───── Data for analysis ─────
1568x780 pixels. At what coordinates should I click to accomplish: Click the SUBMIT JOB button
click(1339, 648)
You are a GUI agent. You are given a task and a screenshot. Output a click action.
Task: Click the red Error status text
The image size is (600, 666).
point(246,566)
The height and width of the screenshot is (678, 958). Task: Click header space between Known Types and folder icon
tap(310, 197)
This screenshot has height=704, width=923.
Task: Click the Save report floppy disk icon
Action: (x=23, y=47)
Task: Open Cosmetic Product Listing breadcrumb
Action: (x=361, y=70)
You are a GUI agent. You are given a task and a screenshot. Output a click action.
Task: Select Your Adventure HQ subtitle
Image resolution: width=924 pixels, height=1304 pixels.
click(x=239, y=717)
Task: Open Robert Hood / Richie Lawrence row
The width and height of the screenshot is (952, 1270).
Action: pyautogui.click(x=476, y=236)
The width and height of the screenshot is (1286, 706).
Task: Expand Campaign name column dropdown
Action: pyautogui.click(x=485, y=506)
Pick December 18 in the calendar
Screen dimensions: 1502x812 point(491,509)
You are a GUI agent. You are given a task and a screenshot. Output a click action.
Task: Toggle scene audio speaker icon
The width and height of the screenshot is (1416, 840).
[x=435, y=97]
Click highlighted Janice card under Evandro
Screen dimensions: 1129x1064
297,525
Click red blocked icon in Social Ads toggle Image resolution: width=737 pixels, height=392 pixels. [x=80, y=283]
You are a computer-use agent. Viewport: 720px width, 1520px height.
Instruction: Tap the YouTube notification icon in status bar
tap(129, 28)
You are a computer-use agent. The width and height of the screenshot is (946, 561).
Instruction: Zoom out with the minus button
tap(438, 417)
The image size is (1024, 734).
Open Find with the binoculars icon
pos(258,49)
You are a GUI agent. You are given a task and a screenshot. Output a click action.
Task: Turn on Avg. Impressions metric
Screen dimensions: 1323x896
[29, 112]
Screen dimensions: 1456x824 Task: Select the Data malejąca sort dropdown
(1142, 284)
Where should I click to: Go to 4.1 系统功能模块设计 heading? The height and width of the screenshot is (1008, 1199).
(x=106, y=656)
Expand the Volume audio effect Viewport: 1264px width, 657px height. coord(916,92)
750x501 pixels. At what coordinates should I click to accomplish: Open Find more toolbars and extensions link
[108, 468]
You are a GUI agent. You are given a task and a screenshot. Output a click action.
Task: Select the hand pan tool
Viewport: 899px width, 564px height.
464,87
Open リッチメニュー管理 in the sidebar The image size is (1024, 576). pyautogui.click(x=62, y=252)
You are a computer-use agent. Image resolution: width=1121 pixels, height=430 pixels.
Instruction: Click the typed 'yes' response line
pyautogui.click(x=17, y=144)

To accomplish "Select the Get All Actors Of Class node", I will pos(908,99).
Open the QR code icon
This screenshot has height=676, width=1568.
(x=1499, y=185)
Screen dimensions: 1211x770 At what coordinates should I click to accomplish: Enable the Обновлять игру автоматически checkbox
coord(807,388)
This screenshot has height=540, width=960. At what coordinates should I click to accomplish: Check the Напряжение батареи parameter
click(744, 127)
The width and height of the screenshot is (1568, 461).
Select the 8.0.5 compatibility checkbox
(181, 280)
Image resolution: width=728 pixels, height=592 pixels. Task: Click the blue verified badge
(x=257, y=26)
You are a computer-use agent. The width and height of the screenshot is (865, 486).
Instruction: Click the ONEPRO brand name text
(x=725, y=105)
─────
• Work to be completed:
Output each entry once again, exactly as shown above.

• Output:
1568x780 pixels. At what coordinates should I click to accomplish: Click the SUBMIT JOB button
click(1339, 648)
You are a GUI agent. You are given a task and a screenshot. Output a click action.
Task: Click the red Error status text
The image size is (600, 666).
point(246,566)
The height and width of the screenshot is (678, 958). Task: Click header space between Known Types and folder icon
tap(310, 197)
This screenshot has height=704, width=923.
Task: Click the Save report floppy disk icon
Action: (x=23, y=47)
Task: Open Cosmetic Product Listing breadcrumb
Action: (x=361, y=70)
You are a GUI agent. You are given a task and a screenshot. Output a click action.
Task: Select Your Adventure HQ subtitle
Image resolution: width=924 pixels, height=1304 pixels.
click(x=239, y=717)
Task: Open Robert Hood / Richie Lawrence row
The width and height of the screenshot is (952, 1270).
Action: pyautogui.click(x=476, y=236)
The width and height of the screenshot is (1286, 706).
Task: Expand Campaign name column dropdown
Action: pyautogui.click(x=485, y=506)
Pick December 18 in the calendar
Screen dimensions: 1502x812 point(491,509)
You are a GUI agent. You are given a task and a screenshot. Output a click action.
Task: Toggle scene audio speaker icon
The width and height of the screenshot is (1416, 840).
[x=435, y=97]
Click highlighted Janice card under Evandro
Screen dimensions: 1129x1064
297,525
Click red blocked icon in Social Ads toggle Image resolution: width=737 pixels, height=392 pixels. [x=80, y=283]
You are a computer-use agent. Viewport: 720px width, 1520px height.
Instruction: Tap the YouTube notification icon in status bar
tap(129, 28)
You are a computer-use agent. The width and height of the screenshot is (946, 561).
Instruction: Zoom out with the minus button
tap(438, 417)
The image size is (1024, 734).
Open Find with the binoculars icon
pos(258,49)
You are a GUI agent. You are given a task and a screenshot. Output a click action.
Task: Turn on Avg. Impressions metric
Screen dimensions: 1323x896
[29, 112]
Screen dimensions: 1456x824 Task: Select the Data malejąca sort dropdown
(1142, 284)
Where should I click to: Go to 4.1 系统功能模块设计 heading? The height and width of the screenshot is (1008, 1199).
(x=106, y=656)
Expand the Volume audio effect Viewport: 1264px width, 657px height. coord(916,92)
750x501 pixels. At what coordinates should I click to accomplish: Open Find more toolbars and extensions link
[108, 468]
You are a GUI agent. You are given a task and a screenshot. Output a click action.
Task: Select the hand pan tool
Viewport: 899px width, 564px height.
464,87
Open リッチメニュー管理 in the sidebar The image size is (1024, 576). pyautogui.click(x=62, y=252)
You are a computer-use agent. Image resolution: width=1121 pixels, height=430 pixels.
Instruction: Click the typed 'yes' response line
pyautogui.click(x=17, y=144)

To accomplish "Select the Get All Actors Of Class node", I will pos(908,99).
Open the QR code icon
This screenshot has height=676, width=1568.
(x=1499, y=185)
Screen dimensions: 1211x770 At what coordinates should I click to accomplish: Enable the Обновлять игру автоматически checkbox
coord(807,388)
This screenshot has height=540, width=960. At what coordinates should I click to accomplish: Check the Напряжение батареи parameter
click(744, 127)
The width and height of the screenshot is (1568, 461).
Select the 8.0.5 compatibility checkbox
(181, 280)
Image resolution: width=728 pixels, height=592 pixels. Task: Click the blue verified badge
(x=257, y=26)
You are a computer-use agent. The width and height of the screenshot is (865, 486).
Instruction: Click the ONEPRO brand name text
(x=725, y=105)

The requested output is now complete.